The mid-market can be one of the most satisfying for a reseller’s own staff to work in, Agar-Hutty said. “One of the great things about working in mid-sized businesses is that experience comes very quickly,” he said. “With the right mix of customers one can keep the rocket scientists interested with complexity, while growing new employees through their careers.”

Selling to mid-market firms is different from a small business where the owner-manager may make all the buying decisions. Hayward warned other VARs not to speak only to the IT buyers, but to “the real decision makers who truly understand the benefits of improvements in total service”.

Clayton said: “Many of Microsoft’s partners who are most successfully selling into the mid-market talk less about single products, and increasingly in terms of the overall solution. They’re focusing on the business proposition first, and the IT second.”

The big challenge for VARs, says Agar-Hutty, is getting mid-market firms to pay for value-added services.

“Many mid-market firms don’t know what they need and won’t pay for what they’ve never had,” he said. “The challenge is to bring more expertise to the customer without making the deal unattractive, and deliver genuine added value at a cost that’s clear, explainable and pegged to an eventual benefit for the customer.”

Therefore, the channel tends to polarise into VARs offering genuine added value to larger mid-market firms, and low-margin box-shifters servicing the smaller, poorer firms, according to Agar-Hutty.

Edwards added: “Vendors want a better database of the mid-market firms they should be addressing, and the channel is the route to get it.”

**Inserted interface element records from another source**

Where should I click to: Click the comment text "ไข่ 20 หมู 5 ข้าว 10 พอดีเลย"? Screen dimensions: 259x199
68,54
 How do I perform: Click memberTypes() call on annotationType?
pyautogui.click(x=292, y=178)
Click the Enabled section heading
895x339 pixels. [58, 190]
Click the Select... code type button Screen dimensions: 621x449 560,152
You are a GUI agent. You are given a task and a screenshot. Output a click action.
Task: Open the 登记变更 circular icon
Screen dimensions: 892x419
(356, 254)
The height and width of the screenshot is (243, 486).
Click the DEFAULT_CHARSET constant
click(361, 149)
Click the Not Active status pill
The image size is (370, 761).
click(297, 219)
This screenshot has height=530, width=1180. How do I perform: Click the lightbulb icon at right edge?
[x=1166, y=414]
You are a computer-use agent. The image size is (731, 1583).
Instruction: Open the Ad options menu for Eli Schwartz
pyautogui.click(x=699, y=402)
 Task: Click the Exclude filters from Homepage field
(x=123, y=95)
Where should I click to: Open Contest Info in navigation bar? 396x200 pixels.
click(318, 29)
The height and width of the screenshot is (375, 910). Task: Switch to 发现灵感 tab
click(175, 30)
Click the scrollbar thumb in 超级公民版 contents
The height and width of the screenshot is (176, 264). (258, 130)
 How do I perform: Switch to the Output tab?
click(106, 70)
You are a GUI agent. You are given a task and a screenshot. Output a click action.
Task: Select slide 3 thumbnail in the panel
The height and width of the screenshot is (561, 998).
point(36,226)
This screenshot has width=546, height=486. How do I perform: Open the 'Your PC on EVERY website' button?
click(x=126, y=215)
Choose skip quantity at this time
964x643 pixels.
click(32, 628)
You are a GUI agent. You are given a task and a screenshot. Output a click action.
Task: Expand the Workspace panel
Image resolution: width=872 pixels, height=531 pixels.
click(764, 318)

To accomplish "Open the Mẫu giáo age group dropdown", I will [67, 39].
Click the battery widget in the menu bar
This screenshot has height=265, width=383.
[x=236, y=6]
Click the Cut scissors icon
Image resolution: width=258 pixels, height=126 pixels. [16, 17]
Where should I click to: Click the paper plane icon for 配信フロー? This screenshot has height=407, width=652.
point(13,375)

Although there are still instances of vendors cutting out their channel partners and selling direct to mid-market firms, this is often the fault of over-enthusiastic sales teams rather than company policy.

Big names such as Microsoft and Oracle are researching the mid-market with the help of business organisations such as the IoD and Confederation of British Industry. Oracle has a complete software stack with upgrade path for medium-sized firms, while Hitachi recently launched a mid-market storage range.

Hayward said: “Cisco and Hewlett-Packard are both good examples of understanding the requirements of the mid-market and tailoring products accordingly.”

Ellis added: “We’ve seen the likes of Symantec, Trend Micro, Check Point and Internet Security Systems all apply effort in this area, with product segmentation and focused marketing campaigns.”

Oracle and business intelligence vendor Business Objects are actively recruiting mid-market VARs. Galton-Fenzi said: “Zycko is currently involved in several mid-market VAR recruitment exercises with companies including Asigra, CommVault, Hitachi, Intransa, Isilon, Riverbed, StoreAge and Decru.”

Not all ‘mid-market’ products were actually developed for this sector, and it shows. Ellis said: “Often vendors have tried to re-engineer enterprise or small business products for the mid-market, with mixed results. It’s important that products are designed from the ground up if they are to really address customers’ needs. Mid-market companies don’t always want ‘best of breed’, but are willing to compromise on something that gives 85 per cent of ‘best of breed’ functionality for 20 per cent of the cost.”

But Edwards and Norton believe that overall the quality and suitability of mid-market products has improved significantly in recent years as vendors have given the sector more attention. The big issue that remains is pricing, according to Norton.

“Many vendors don’t really understand the pricing and licensing needs of medium-sized firms,” he said. “Such firms don’t like capital costs, so they need a pricing model where you pay for what you use, with much lower up-front charges. That’s why the application service provider and managed services models are so attractive.”